Barangsiapa Menyia-nyiakan Shalat Subuh, Maka Runtuhlah Harinya!

Barangsiapa Menyia-nyiakan Shalat Subuh, Maka Runtuhlah Harinya!

Sebuah fakta pahit dan menyakitkan:

Syaikh Abdurrazzaq al-Badr —semoga Allah menjaganya— berkata:

​"Barangsiapa yang menyia-nyiakan shalat Subuh, maka dengan menyia-nyiakan shalat tersebut, ia telah meruntuhkan harinya, menyembelih harinya tanpa pisau. Hari di mana pemiliknya tidak melaksanakan shalat Subuh adalah hari yang sia-sia, hari dengan kerugian yang besar bagi pemiliknya; itulah kerugian yang paling parah."

​Sebagian salaf (pendahulu yang saleh) pernah berkata:

​"Harimu itu ibarat untamu; jika engkau memegang bagian awalnya (kepalanya), maka bagian akhirnya akan mengikutimu."


​Maka, barangsiapa yang tidak memegang awal harinya—yaitu shalat Subuh—maka harinya akan hilang sia-sia, dan ia telah merugi dengan kerugian yang nyata.

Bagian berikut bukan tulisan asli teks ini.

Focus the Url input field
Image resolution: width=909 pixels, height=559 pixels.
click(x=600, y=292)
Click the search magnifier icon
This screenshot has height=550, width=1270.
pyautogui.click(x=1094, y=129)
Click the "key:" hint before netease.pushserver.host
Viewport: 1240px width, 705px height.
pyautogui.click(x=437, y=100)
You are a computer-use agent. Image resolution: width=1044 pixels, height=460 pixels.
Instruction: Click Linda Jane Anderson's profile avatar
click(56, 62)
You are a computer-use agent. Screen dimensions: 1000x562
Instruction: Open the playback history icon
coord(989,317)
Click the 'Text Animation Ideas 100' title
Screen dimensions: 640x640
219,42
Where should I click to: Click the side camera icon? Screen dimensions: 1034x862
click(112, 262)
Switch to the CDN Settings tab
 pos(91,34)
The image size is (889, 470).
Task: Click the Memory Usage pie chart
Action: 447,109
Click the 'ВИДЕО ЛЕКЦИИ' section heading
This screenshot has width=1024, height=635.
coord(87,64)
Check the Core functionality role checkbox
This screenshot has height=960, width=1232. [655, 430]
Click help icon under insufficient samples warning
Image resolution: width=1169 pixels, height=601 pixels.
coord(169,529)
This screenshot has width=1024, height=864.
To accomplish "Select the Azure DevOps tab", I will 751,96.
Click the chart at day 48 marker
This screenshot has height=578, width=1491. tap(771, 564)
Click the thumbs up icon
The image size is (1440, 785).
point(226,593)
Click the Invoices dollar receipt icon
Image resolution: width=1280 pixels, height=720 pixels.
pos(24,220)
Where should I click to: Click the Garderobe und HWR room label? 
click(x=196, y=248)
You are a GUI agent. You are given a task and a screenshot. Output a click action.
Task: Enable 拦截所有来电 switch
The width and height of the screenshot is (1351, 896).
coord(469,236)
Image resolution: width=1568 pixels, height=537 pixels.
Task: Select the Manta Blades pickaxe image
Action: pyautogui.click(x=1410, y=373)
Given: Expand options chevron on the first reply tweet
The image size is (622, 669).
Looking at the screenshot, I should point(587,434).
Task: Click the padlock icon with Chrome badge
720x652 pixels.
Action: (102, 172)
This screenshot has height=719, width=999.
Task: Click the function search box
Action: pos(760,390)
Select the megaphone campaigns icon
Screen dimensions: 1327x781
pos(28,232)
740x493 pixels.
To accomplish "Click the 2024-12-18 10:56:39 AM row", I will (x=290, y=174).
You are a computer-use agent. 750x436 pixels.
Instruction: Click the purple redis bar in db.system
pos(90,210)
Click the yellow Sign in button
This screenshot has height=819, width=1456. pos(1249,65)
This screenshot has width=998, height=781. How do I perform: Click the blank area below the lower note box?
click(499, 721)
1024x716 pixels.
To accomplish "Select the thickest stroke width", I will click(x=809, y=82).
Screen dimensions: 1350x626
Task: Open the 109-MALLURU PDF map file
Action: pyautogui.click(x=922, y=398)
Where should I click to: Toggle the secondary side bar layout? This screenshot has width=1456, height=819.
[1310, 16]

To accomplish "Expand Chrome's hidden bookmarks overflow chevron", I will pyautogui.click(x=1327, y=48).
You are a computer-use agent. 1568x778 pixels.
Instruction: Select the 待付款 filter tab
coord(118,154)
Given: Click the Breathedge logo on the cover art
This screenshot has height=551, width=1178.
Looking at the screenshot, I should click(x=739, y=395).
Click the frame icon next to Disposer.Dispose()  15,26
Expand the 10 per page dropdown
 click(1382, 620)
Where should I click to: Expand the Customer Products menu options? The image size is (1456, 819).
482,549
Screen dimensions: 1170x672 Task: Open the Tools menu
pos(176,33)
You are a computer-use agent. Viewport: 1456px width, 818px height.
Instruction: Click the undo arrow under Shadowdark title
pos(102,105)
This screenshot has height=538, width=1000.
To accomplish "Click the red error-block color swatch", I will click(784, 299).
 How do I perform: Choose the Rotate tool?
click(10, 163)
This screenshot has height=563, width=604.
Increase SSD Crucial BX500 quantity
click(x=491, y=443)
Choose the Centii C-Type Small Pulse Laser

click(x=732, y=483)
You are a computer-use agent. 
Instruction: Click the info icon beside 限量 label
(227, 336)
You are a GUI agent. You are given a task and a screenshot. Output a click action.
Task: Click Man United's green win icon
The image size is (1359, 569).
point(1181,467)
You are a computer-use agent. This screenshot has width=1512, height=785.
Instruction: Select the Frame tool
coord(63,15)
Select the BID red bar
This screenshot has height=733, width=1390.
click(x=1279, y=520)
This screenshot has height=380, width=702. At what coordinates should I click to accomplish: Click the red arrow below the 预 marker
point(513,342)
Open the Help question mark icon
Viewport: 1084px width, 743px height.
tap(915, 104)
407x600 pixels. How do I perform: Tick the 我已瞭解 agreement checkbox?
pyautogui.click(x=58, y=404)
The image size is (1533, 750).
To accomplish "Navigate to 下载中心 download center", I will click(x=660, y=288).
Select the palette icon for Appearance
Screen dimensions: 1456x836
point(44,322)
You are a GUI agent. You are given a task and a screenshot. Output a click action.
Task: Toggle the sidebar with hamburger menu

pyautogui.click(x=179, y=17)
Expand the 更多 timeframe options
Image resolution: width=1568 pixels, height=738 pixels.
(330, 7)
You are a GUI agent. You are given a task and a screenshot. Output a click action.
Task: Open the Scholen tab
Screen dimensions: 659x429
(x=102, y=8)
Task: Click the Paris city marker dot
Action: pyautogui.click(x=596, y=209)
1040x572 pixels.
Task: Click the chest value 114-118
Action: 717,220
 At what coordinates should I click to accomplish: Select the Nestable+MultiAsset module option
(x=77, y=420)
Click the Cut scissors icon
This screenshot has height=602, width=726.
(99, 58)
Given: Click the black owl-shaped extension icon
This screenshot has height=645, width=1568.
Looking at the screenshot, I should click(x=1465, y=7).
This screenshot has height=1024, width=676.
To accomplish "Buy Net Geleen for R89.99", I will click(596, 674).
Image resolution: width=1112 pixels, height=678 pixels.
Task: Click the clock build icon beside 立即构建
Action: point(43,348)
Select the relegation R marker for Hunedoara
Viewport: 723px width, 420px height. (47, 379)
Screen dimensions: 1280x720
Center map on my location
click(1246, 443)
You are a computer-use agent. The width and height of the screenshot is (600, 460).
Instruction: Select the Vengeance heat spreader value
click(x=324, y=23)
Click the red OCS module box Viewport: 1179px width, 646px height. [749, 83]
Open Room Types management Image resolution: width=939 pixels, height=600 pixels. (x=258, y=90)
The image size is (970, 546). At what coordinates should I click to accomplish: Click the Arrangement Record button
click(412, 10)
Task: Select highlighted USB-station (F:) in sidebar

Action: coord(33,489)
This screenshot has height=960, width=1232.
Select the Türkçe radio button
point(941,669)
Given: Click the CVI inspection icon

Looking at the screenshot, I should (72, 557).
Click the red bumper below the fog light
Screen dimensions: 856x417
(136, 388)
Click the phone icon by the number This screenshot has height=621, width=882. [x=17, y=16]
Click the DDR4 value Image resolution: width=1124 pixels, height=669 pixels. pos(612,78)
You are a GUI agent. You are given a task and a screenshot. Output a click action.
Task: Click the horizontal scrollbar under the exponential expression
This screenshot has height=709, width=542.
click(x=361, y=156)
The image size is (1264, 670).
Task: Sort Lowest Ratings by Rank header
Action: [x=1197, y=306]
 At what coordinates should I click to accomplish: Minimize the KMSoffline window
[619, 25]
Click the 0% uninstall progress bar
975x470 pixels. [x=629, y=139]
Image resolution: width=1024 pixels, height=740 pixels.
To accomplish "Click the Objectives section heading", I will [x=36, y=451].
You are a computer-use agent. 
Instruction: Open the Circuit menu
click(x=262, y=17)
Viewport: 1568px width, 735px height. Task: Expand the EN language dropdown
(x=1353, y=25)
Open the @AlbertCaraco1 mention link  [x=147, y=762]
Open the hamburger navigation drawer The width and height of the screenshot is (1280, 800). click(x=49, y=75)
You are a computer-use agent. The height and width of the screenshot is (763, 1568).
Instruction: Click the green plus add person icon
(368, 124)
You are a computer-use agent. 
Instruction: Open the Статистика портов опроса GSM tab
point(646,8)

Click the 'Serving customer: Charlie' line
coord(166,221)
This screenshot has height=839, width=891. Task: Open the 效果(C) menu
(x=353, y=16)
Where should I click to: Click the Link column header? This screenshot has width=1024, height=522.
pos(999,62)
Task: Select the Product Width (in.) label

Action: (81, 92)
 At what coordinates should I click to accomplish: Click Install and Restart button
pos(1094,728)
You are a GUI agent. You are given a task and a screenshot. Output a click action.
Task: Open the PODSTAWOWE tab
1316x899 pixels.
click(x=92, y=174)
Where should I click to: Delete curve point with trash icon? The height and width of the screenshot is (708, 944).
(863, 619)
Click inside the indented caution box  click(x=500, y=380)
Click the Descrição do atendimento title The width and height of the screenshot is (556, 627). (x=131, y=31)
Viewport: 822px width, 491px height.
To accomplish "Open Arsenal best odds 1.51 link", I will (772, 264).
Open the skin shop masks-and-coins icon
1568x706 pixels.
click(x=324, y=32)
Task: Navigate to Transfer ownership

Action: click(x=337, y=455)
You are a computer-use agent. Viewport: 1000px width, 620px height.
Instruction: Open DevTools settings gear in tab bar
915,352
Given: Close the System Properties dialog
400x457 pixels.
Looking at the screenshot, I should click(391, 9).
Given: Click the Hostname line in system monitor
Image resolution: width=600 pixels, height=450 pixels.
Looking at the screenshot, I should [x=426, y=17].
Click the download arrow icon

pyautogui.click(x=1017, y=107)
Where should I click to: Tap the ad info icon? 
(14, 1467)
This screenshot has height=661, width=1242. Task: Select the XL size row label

​Al-’Allamah Ibnul Qayyim —semoga Allah merahmatinya— berkata:

​"Awal hari adalah masa mudanya (hari tersebut), dan akhir hari adalah masa tuanya."


​Barangsiapa yang tumbuh di atas sesuatu, maka ia akan menjadi tua di atas hal tersebut. Jika seseorang terbiasa menyia-nyiakan shalat Subuh, maka ia akan terus menjalani hidupnya dalam keadaan menyia-nyiakannya.